Saya yakin ungkapan itu harus dijadikan motivasi bagi anak-anak Nusantara ini untuk semakin punya kreativitas dan inovasi dalam rencana strategi persaingan pasar global. Sebelum kita anak bangsa menjadi mandiri dan maju dalam banyak hal, kita punya sejarah bahwa anak bangsa ini pernah belajar dari produk luar negeri, bahkan anak bangsa ini pernah membaca tulisan-tulisan produk luar negeri. Masih relevankah ungkapan benci produk luar negeri?
Dunia metaverse ini sudah tidak punya dinding lagi. Artinya siapa saja dan kapan saja bisa berkenalan dengan produk-produk luar negeri. Oleh karena itu, terasa begitu mustahil kalau gema benci produk luar negeri masih dikidungkan saat ini. Konsep yang mungkin jauh lebih positif adalah bahwa pentingnya kesadaran membangun kolaborasi global (global collaboration) bukan saja soal kesamaan secara geografis, tetapi lebih dalam kaitannya dengan kolaborasi dalam berbagi informasi dan komunikasi terkait tema-tema bersama, misalnya terkait tema seperti penolakan nuklir dan tema pemanasan global (Global warming).
5. Budaya Nusantara itu ramah bukan benci
Ungkapan "benci produk luar negeri tanpa disadari sebenarnya sangat bertentangan dengan budaya bangsa kita. Budaya Nusantara itu beranekaragam. Oleh karena itu, kata "benci" tampak tidak elok sebagai cerminan dari anak Nusantara yang punya wawasan global yang terbuka pada yang lain.

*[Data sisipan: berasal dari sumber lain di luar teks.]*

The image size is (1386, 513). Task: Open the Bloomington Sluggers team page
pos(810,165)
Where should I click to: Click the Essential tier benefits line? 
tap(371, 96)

Gugusan pulau-pulau yang didiami anak bangsa ini selalu membawa sesuatu yang khas dan unik yang selalu juga diterima. Penerimaan terhadap yang lain, mungkin bisa menjadi poin yang penting yang perlu lebih kedengaran gemanya daripada benci tentunya.
Penerimaan atas yang lain, yang berbeda itu memang tidak mudah, tetapi itu sangat penting dipelajari anak-anak Nusantara ini. Budaya bangsa kita punya warisan keramahtamahan (Gastfreundschaft) yang luar biasa, tidak hanya datang dari ajaran agama-agama, tetapi juga dari warisan budaya dan adat istiadat.
Dalam konteks produk pasar global, sebenarnya sikap anak bangsa ini bukan benci, tetapi ramah dan kritis. Ya, jauh lebih cerdas dan terhormat misalnya orang menolak sesuatu tetapi dengan kata-kata yang santun. Atau bisa saja, orang menolak atau mengabaikan sesuatu dengan tidak menekan tombol like.
Demikian beberapa poin catatan kritis terkait alasan mengapa ungkapan "benci produk luar negeri" perlu dikritisi lebih jauh lagi. Ungkapan benci produk luar negeri lebih sebagai suatu motivasi yang membangkitkan gairan anak bangsa untuk menaikan bendera kemenangan dalam kreativitas, inovasi, kualitas, kredibilitas agar mampu bersaing di pasar global dengan pola metaverse yang transparan dan tanpa dinding pembatas. Menjadi zuverlässig hari ini sama halnya dengan memperpanjang masa depan usaha anak bangsa di bumi nusantara ini.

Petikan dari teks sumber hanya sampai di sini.